Text and item location entries
★ ★ ★ ★ ★

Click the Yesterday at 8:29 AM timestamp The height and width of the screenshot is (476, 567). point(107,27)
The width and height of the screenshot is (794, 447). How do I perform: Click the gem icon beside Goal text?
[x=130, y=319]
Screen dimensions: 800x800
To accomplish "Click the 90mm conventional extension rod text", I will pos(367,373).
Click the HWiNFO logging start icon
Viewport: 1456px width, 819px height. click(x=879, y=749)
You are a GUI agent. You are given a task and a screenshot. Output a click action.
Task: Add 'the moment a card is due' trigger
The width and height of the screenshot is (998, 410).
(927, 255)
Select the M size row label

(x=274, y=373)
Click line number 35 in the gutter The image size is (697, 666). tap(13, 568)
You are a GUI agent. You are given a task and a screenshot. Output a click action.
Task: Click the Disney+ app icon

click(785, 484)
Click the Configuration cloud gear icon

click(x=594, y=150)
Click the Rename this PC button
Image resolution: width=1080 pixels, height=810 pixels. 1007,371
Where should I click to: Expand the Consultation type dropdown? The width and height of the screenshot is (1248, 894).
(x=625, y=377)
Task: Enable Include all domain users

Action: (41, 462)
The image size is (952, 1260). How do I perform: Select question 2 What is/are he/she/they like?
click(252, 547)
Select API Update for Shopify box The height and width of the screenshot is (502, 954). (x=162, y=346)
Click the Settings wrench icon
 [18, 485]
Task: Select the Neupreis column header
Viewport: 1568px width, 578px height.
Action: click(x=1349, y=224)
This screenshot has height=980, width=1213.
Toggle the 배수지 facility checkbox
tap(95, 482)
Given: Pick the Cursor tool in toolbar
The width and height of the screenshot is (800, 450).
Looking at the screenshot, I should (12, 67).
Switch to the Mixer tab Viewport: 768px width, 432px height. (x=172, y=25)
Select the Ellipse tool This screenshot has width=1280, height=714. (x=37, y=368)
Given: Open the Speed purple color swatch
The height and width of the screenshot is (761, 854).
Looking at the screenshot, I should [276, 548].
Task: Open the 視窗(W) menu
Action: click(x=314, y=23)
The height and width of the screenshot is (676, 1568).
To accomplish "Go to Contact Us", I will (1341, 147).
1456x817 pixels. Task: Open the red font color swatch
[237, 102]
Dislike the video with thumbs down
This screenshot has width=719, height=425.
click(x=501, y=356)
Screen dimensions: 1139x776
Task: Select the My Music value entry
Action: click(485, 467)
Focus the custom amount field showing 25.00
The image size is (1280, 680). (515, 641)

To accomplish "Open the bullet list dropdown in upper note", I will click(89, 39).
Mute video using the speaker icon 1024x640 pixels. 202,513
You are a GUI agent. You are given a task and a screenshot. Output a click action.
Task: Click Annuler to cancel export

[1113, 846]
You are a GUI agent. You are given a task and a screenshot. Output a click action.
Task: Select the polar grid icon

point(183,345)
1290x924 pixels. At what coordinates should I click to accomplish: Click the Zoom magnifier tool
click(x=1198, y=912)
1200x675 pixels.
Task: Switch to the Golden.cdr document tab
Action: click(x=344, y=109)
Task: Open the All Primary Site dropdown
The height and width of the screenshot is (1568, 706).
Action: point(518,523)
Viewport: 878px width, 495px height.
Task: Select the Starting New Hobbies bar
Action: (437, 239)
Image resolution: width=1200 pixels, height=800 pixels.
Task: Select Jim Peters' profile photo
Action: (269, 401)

★ ★ ★ ★ ★

Task to carry out
Please copy the listing word for word, from its first line through the line containing "I will pos(367,373).".

Complete response
Click the Yesterday at 8:29 AM timestamp The height and width of the screenshot is (476, 567). point(107,27)
The width and height of the screenshot is (794, 447). How do I perform: Click the gem icon beside Goal text?
[x=130, y=319]
Screen dimensions: 800x800
To accomplish "Click the 90mm conventional extension rod text", I will pos(367,373).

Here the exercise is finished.